新型コロナウィルス支援募金活動報告(その28)

新型コロナウィルス支援募金にご協力をいただいております皆様、誠にありがとうございます。

昨年の3月25日に始まった新型コロナウィルス感染拡大防止のためのインド全土の封鎖は、段階的な緩和が行われています。
9月以降は減少傾向が続いていましたが、現在は第2波と見られる感染拡大が急速な勢いで進み、懸念される状況が続いています。

3月27日に、身寄りのない高齢者や孤児が暮らす福祉施設へ、第16回目の物資の支援を行いました。
もっとも消費される食料品や生活必需品を中心に物資を集め、配送料を含めた合計は、Rs.32470(約49000円)です。

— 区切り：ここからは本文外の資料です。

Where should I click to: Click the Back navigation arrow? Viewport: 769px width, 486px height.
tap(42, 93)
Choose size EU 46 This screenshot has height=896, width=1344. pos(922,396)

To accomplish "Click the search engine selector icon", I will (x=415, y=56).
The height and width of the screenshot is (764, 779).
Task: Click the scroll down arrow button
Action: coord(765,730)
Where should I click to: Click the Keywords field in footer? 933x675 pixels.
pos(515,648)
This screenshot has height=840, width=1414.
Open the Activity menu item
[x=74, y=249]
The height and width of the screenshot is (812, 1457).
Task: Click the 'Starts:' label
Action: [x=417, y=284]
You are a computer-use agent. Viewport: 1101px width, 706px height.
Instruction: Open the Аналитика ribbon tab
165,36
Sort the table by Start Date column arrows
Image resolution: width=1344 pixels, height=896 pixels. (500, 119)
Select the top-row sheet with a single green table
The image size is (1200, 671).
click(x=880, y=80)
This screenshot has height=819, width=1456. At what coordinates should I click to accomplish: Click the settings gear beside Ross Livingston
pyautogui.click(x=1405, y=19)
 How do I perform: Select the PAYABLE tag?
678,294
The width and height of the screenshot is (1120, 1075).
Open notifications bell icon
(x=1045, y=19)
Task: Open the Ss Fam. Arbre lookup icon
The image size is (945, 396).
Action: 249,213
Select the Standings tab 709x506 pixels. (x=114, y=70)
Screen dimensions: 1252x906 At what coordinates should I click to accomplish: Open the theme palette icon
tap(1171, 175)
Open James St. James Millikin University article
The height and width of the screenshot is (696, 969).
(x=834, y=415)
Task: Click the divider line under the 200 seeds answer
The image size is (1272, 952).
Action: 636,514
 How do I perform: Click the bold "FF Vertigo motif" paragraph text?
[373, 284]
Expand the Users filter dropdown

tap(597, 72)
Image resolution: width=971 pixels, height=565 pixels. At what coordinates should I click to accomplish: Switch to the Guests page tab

インドでは3月28日と29日に、カラフルな色粉や色水を投げ合うホーリーが祝福されました。
今回は、前回の支援から約4週間での支援となり、大きな喜びに包まれるホーリーの前に物資をお届けできるよう計画をしていました。
直前になってしまいましたが、お祝い用の甘いお菓子、ラッドゥーを含めてお届けすることができ、とても嬉しく思っています。

ホーリーを迎えると一気に夏本番となりますが、ホーリーの当日となる29日には首都のデリーで40.1度を記録し、過去76年でもっとも暑い3月の気温になりました。
物資をお届けした日も暑く、これまでは寒さのために多くの方々が部屋に籠っている状況でしたが、今回訪れた際には、外で過ごす方の姿が多くありました。

昨年の3月25日にインド全土で封鎖が始まった際、福祉施設では各方面からの支援が完全に途絶え、入居者の方々には1日に1食しか提供できない厳しい状況に直面しました。
その後、さまざまな方面に支援を求める声を発信し、現在は400名以上の入居者とともに、新たな受け入れを行えるようにまでなっています。
世界中で大変な状況が続く中で、継続して温かいご支援をいただいておりますこと、皆様へ心からの感謝をお預かりしています。
私たちも、こうして行動することの大切さを学んでいます。

福祉施設では、外部からの感染を防ぐため立ち入りを制限していること、また、精神的な病を患っている人も多く、見慣れない人を見ると取り乱すことが多くあるということから、入居者の方々と触れ合うことはできません。
それでも、物資をお届けする際には毎回喜んで迎え入れてくださる方や、率先して重い荷物を運んでくださる方がいます。
お互いを思い合いながら学びを深め、この時を乗り越えられるように、今後も活動していきたいと思います。

インドでは、一時期は集団免疫を獲得したのではないかと伝えられるほど状況が落ち着いていましたが、現在は急速な勢いで感染が再拡大しています。
全土封鎖が始まって1年が経過し、多くのことがわかってきた今、以前のような厳しい封鎖が行われることはないよう願っていますが、まだまだ不安定な状況が続きます。
福祉施設へは今後も支援を継続していく予定です。

この度の温かいご協力に、心より御礼申し上げます。
今後ともどうぞよろしくお願い申し上げます。